→ **ABOUT THIS EXERCISE**: Repeat all of the records verbatim.

Collected data entries:
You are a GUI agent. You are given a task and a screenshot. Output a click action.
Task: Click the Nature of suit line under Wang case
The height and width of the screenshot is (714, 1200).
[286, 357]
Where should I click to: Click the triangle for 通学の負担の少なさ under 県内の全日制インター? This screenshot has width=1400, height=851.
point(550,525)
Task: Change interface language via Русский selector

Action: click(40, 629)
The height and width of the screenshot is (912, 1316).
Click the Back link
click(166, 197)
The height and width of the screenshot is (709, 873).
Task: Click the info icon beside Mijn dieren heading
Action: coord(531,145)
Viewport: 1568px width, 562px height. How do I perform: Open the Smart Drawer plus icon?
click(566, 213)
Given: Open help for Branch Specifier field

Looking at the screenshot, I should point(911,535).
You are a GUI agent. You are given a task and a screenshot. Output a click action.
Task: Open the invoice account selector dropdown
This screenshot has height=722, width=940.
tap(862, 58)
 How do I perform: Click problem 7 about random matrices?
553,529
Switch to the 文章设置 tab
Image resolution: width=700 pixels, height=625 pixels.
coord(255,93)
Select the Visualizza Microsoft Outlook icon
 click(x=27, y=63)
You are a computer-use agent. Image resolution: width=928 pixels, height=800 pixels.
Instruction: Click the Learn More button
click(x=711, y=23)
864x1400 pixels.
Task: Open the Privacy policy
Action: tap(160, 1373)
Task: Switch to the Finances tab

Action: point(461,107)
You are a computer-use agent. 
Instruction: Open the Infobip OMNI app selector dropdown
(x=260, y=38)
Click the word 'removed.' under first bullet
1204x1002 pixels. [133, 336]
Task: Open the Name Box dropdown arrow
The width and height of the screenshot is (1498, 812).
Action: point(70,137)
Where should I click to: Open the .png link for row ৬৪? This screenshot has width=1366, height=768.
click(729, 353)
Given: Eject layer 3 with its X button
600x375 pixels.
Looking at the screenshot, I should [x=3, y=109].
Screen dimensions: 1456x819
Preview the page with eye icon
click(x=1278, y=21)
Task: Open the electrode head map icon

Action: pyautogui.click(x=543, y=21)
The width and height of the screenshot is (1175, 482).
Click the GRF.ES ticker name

→ **OUTPUT OF THE EXERCISE**:
You are a GUI agent. You are given a task and a screenshot. Output a click action.
Task: Click the Nature of suit line under Wang case
The height and width of the screenshot is (714, 1200).
[286, 357]
Where should I click to: Click the triangle for 通学の負担の少なさ under 県内の全日制インター? This screenshot has width=1400, height=851.
point(550,525)
Task: Change interface language via Русский selector

Action: click(40, 629)
The height and width of the screenshot is (912, 1316).
Click the Back link
click(166, 197)
The height and width of the screenshot is (709, 873).
Task: Click the info icon beside Mijn dieren heading
Action: coord(531,145)
Viewport: 1568px width, 562px height. How do I perform: Open the Smart Drawer plus icon?
click(566, 213)
Given: Open help for Branch Specifier field

Looking at the screenshot, I should point(911,535).
You are a GUI agent. You are given a task and a screenshot. Output a click action.
Task: Open the invoice account selector dropdown
This screenshot has height=722, width=940.
tap(862, 58)
 How do I perform: Click problem 7 about random matrices?
553,529
Switch to the 文章设置 tab
Image resolution: width=700 pixels, height=625 pixels.
coord(255,93)
Select the Visualizza Microsoft Outlook icon
 click(x=27, y=63)
You are a computer-use agent. Image resolution: width=928 pixels, height=800 pixels.
Instruction: Click the Learn More button
click(x=711, y=23)
864x1400 pixels.
Task: Open the Privacy policy
Action: tap(160, 1373)
Task: Switch to the Finances tab

Action: point(461,107)
You are a computer-use agent. 
Instruction: Open the Infobip OMNI app selector dropdown
(x=260, y=38)
Click the word 'removed.' under first bullet
1204x1002 pixels. [133, 336]
Task: Open the Name Box dropdown arrow
The width and height of the screenshot is (1498, 812).
Action: point(70,137)
Where should I click to: Open the .png link for row ৬৪? This screenshot has width=1366, height=768.
click(729, 353)
Given: Eject layer 3 with its X button
600x375 pixels.
Looking at the screenshot, I should [x=3, y=109].
Screen dimensions: 1456x819
Preview the page with eye icon
click(x=1278, y=21)
Task: Open the electrode head map icon

Action: pyautogui.click(x=543, y=21)
The width and height of the screenshot is (1175, 482).
Click the GRF.ES ticker name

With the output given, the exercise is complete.